Lanús Campeón Campeonato de Primera División 2016
LA RESISTENCIA DE SAN LORENZO APENAS DURÓ HASTA QUE SE QUEBRÓ EL CERO
Una final sin equivalencias: terminó siendo un festival
Los cuatro goles hablan con claridad de una superioridad notable. Lanús bailó a un rival que no tuvo reacción.
La final no fue final. La final fue baile, lisa y llanamente. Fue baile del mejor Lanús -del Lanús al cabo campeón- a un San Lorezo que se asemejó a una mala caricatura. Cuando no existen las equivalencias, cuando el fútbol y los goles se encuentran de un solo lado, cuando la superioridad es tan mayúscula que asombra, cuando las individualidades de uno deslumbran y las del otro naufragan, cuando lo colectivo es granítico por acá y frágil como el cristal por allá, cuando ocurren todas estas cosas, sólo hay que esperar el the end del espectáculo para ver hasta que cifras llega la goleada. Lanús paró en cuatro... Y se dio la lógica más pura, tras noventa minutos muy buenos por la sublime producción del amo y señor del campeonato: Lanús es un equipo infinitamente superior a San Lorenzo.¿Por qué pasó lo que pasó en el Monumental? Primero, por una cuestión de convicciones: Lanús de la mano de Jorge Almirón, sabe a que juega y ayer, en lo que fue una prueba de carácter (aprobada con la mayor de las holguras), lo supo mejor que nunca; San Lorenzo se mostró, por enésima vez, como lo que fue a lo largo de toda la competencia: un híbrido. Segundo, porque las diferencias de fútbol, de intensidad, de ritmo, de dinámica y de velocidad resultaron abismales, quizás como en pocas oportunidades se da en conjuntos de similares ambiciones. Tercero, porque Lanús impuso condiciones desde el minuto inicial a partir de la tenencia de la pelota -la monopolizó siempre y con una facilidad poco usual-, de la presión constante, de las ideas diáfanas y del ataque sin pausas; San Lorenzo jamás le encontró la vuelta a la propuesta de su adversario: fue un barco a la deriva que terminó hundiéndose sin remedio.
Cuando Torrico le ahogó el grito a San a los 90 segundos de juego, surgió con claridad una señal de lo que un ratito después iba a ratificarse: la resistencia de San Lorenzo no podía extenderse demasiado. A los 17, Miguel Almirón -probablemente, haya jugado el partido de su vida- ejecutó con prontitud un córner tocándola para Velázquez y el centro preciso del capitán encontró la cabeza de Oscar Benítez. Gol, uno a cero.
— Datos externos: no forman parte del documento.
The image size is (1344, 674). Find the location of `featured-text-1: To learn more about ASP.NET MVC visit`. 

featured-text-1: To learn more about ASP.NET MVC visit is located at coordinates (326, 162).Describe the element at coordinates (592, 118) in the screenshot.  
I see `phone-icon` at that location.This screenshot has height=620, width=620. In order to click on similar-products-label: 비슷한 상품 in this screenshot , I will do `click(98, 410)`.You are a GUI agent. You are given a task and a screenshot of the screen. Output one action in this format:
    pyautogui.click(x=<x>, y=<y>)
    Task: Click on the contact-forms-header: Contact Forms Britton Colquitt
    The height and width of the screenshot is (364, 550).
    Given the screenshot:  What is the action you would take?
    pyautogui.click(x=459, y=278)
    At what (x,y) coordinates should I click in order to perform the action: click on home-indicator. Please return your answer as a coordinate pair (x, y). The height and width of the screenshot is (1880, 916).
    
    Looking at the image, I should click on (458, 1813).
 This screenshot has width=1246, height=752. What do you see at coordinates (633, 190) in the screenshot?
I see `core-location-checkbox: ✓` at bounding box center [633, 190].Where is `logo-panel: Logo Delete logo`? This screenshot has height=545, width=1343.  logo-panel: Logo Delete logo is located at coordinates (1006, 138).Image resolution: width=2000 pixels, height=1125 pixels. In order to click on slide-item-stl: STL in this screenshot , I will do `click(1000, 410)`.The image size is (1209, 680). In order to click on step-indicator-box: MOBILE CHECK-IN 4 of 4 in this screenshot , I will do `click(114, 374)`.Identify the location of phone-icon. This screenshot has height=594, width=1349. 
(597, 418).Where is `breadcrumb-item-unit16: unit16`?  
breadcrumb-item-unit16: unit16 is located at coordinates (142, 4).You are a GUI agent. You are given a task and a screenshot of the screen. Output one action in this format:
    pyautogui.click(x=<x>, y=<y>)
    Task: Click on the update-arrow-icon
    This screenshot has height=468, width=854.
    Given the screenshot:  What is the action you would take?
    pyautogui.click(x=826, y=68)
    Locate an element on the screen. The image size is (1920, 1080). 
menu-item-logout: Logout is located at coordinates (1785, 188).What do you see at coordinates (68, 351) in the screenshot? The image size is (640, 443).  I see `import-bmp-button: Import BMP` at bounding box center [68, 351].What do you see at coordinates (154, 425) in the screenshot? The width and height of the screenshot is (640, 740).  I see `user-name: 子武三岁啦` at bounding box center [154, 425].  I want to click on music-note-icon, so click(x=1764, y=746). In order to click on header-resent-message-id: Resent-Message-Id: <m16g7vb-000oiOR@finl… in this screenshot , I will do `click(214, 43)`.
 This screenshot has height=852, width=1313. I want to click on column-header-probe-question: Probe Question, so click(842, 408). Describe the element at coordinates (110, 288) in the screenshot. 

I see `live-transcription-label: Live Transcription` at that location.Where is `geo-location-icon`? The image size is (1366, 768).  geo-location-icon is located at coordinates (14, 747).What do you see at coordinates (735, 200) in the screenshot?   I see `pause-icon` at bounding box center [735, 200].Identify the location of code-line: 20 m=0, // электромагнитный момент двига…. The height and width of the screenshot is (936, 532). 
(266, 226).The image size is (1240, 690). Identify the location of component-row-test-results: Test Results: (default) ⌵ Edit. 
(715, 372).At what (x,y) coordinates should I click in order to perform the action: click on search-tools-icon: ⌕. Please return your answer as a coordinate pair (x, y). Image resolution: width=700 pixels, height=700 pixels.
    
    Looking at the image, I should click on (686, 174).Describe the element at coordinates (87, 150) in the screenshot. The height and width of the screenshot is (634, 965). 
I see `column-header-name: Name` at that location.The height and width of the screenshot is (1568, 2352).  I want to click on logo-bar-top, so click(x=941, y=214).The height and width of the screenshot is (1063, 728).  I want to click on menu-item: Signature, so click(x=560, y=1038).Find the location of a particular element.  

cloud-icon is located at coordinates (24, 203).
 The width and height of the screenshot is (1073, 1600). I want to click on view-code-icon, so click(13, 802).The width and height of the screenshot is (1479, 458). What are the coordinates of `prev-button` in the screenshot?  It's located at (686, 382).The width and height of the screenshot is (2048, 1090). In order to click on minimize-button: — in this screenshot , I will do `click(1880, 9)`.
Lanús, lentamente, empezaba a sentirse campeón. ¿Cómo hacía San Lorenzo para aspirar al menos al empate si no disponía -ni dispuso nunca- de la pelota ni de la rebeldía necesaria para tratar de cambiar el guión de una película con un final prácticamente cantado?
Si uno de los interrogantes previos era si los técnicos iban a plantear el desarrollo con la osadía que los caracteriza, la respuesta quedó a la vista en ese puñado de minutos del comienzo: Jorge Almirón lo cumplió, sin duda alguna; Guede, no. Es como si el entrenador de San Lorenzo hubiese estado convencido de antemano de que su equipo era (es) inferior. El de la iniciativa resultó Lanús, que se hizo un festín con la sociedad de Almirón-Acosta -a la que se sumaba Velázquez- a costa del indefenso Buffarini. El de la impotencia fue San Lorenzo.
Los goles cayeron por decantación, mientras San Lorenzo no podía siquiera patear al arco. Por obra y gracia suya, Lanús transformó la final en un festival.